● **Material shown**
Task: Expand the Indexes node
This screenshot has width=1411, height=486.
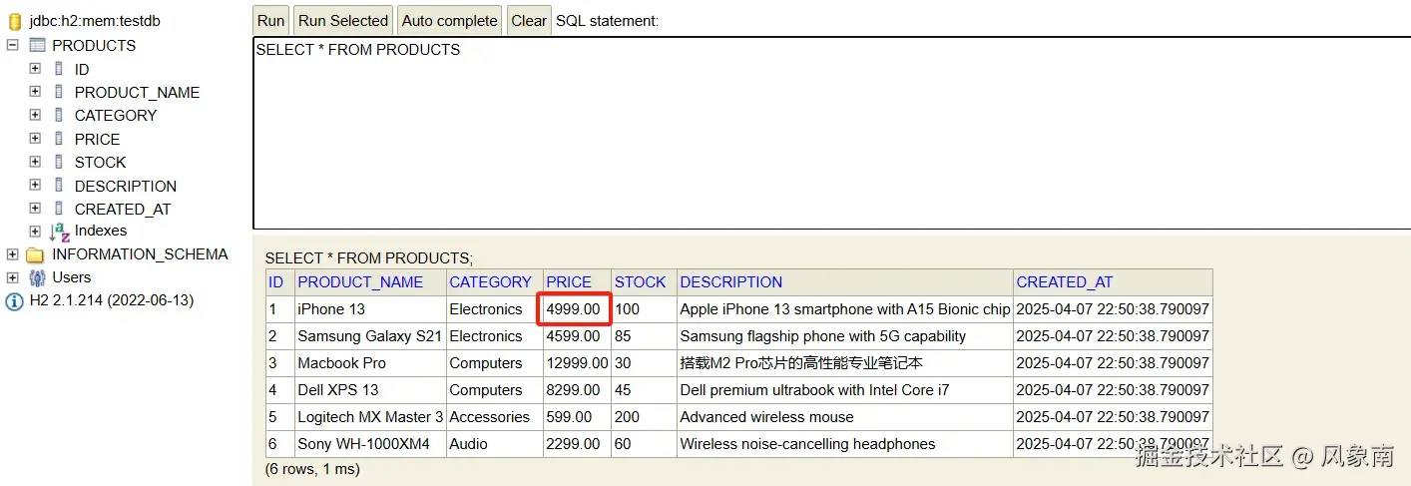Action: pos(35,232)
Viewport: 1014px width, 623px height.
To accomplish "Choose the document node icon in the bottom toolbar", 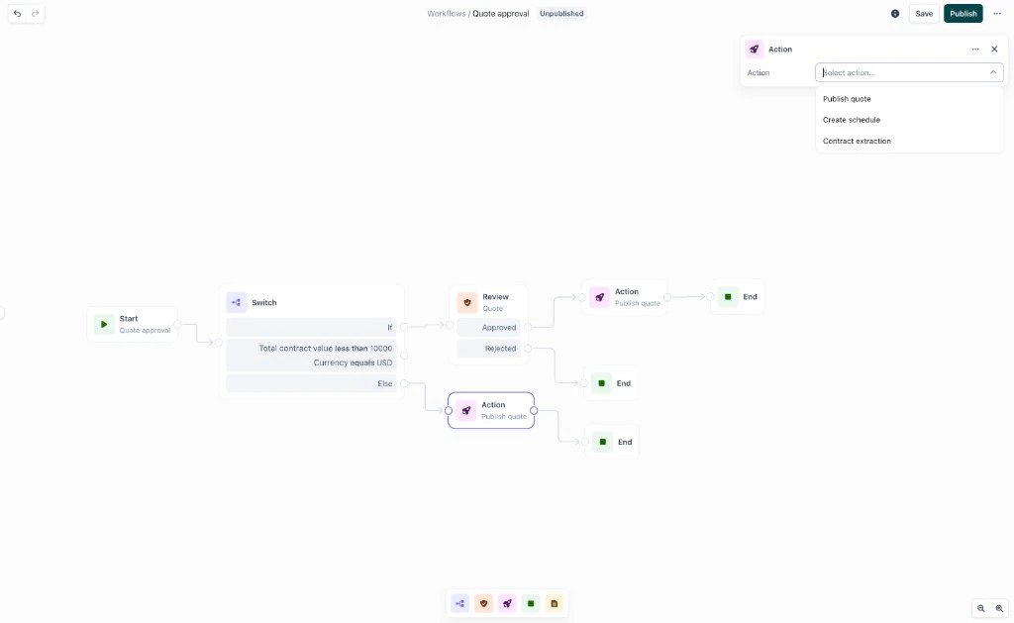I will 554,603.

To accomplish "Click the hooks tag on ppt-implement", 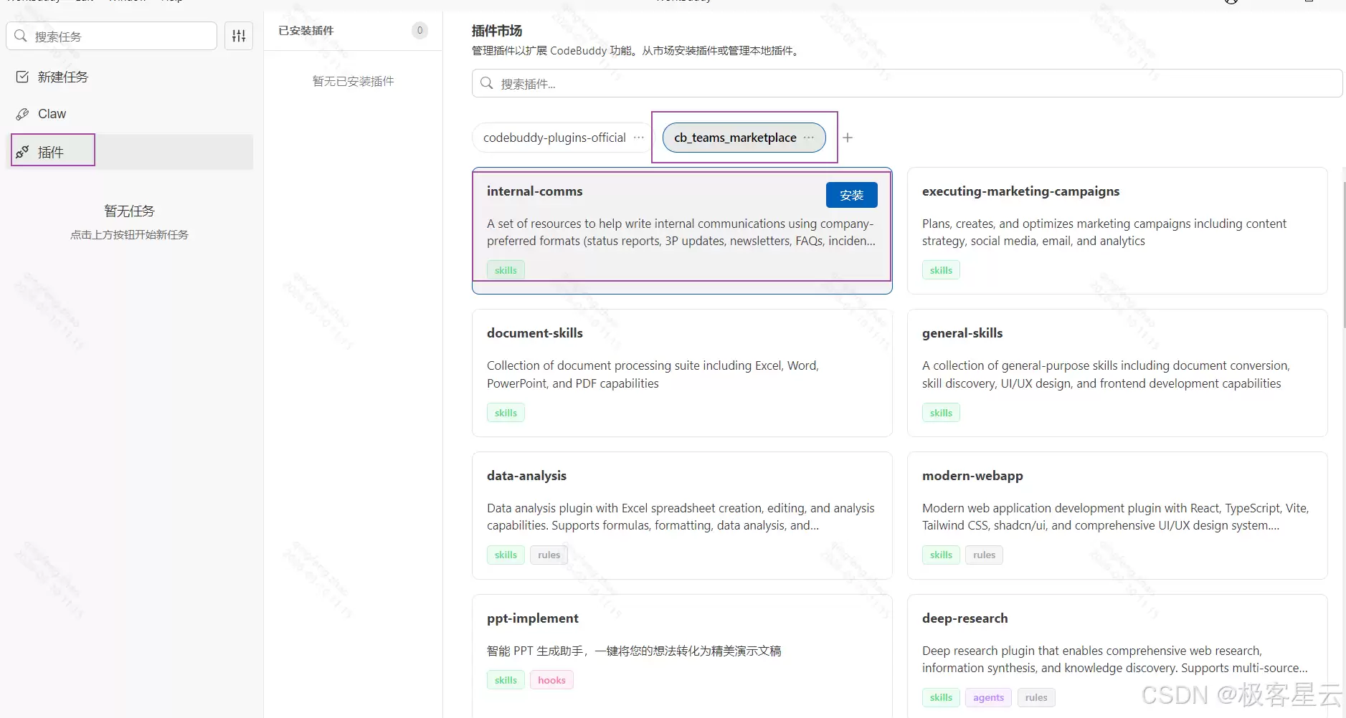I will coord(551,680).
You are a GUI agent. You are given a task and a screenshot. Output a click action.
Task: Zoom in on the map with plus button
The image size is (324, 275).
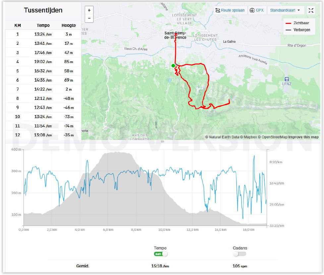(x=89, y=10)
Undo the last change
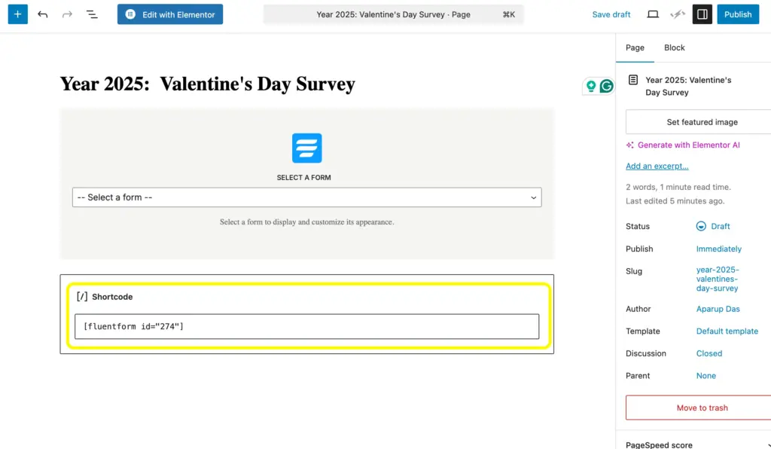The height and width of the screenshot is (449, 771). [x=42, y=14]
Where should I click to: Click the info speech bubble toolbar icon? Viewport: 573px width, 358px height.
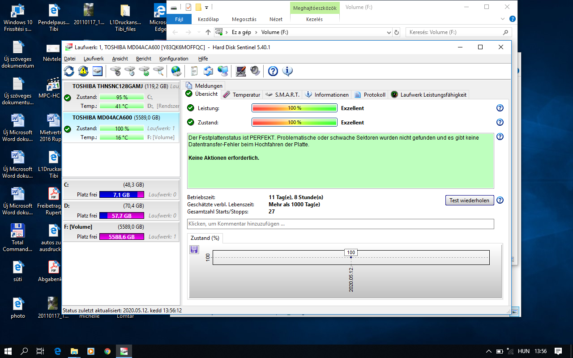pos(287,71)
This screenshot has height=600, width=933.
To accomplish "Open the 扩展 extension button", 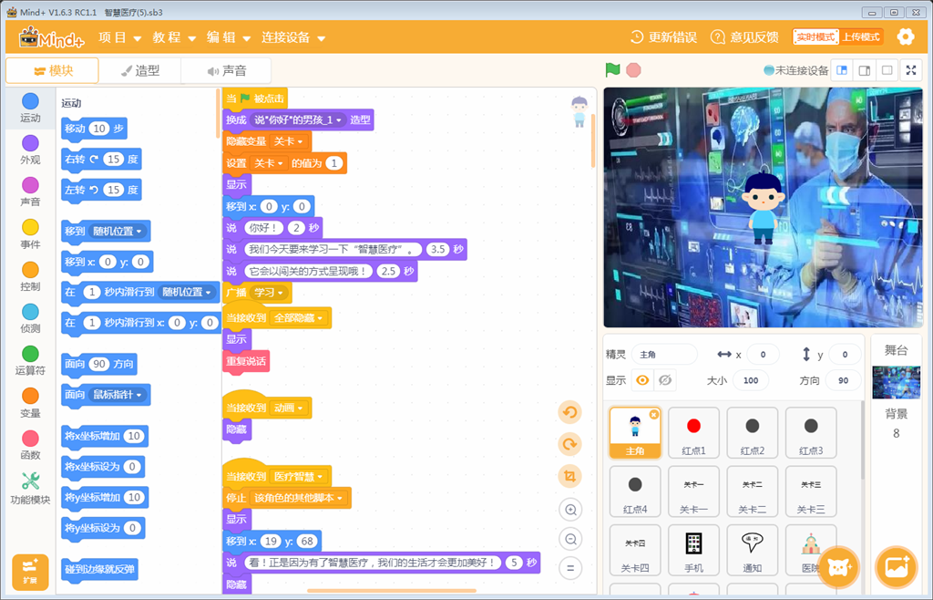I will coord(30,570).
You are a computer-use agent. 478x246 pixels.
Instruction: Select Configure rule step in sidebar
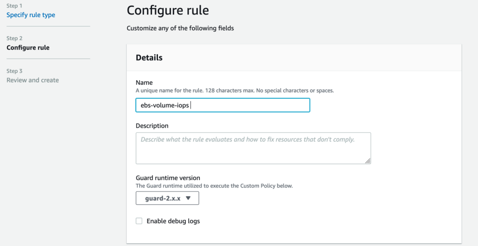[28, 48]
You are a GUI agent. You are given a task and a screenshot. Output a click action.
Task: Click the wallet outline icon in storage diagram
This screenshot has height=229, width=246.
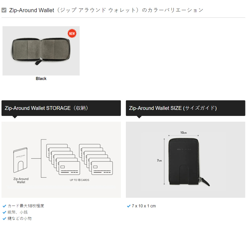tap(20, 160)
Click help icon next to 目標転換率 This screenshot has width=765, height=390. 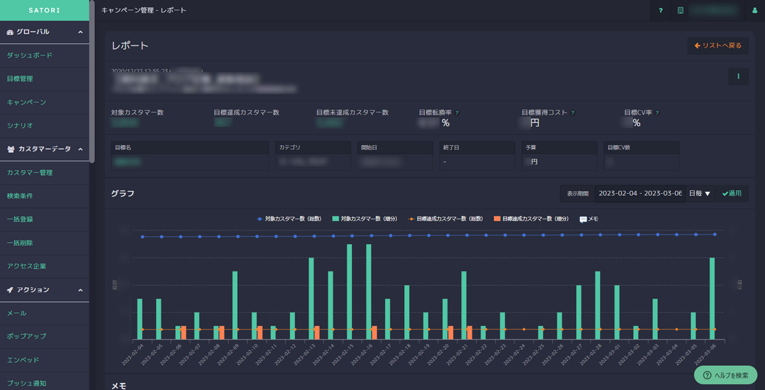[x=457, y=113]
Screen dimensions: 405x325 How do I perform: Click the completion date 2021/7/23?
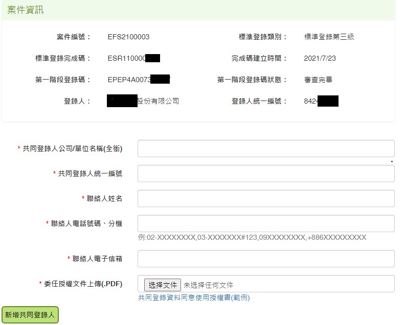320,58
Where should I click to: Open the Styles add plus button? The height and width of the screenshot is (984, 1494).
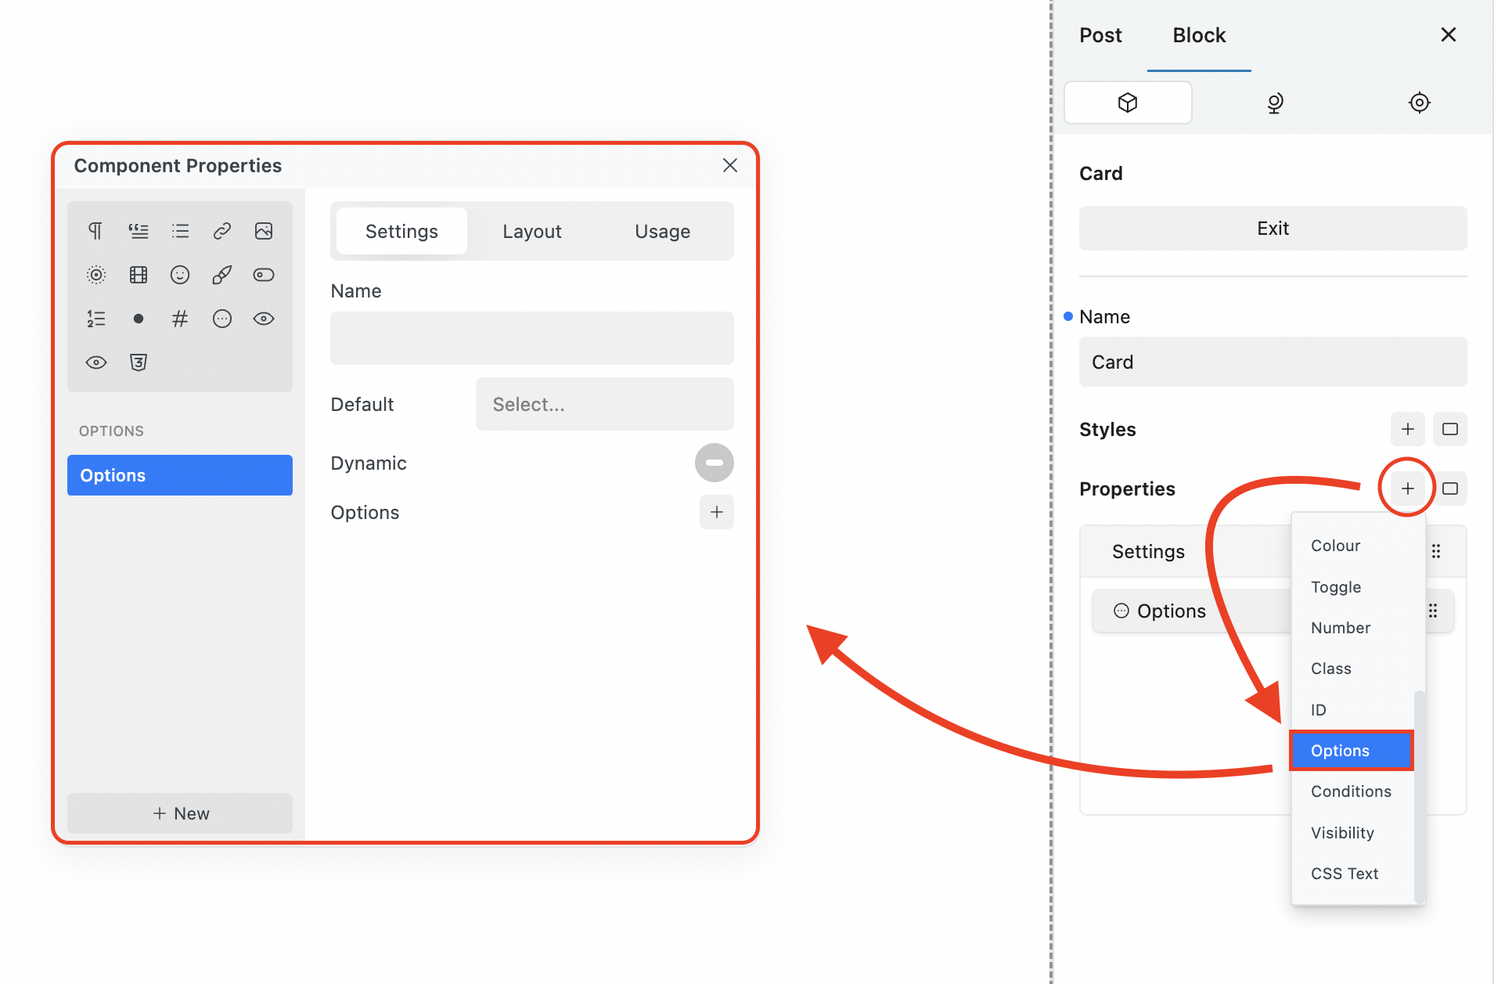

● **Exercise prompt**
Repeat word for word the lines beginning at the one with "Screen dimensions: 405x325" and ending at the final line of the records above, both included, and no others. Leave the pictures out.

● **Your response**
Screen dimensions: 405x325 How do I perform: Click the completion date 2021/7/23?
320,58
Where should I click to: Open the Styles add plus button? The height and width of the screenshot is (984, 1494).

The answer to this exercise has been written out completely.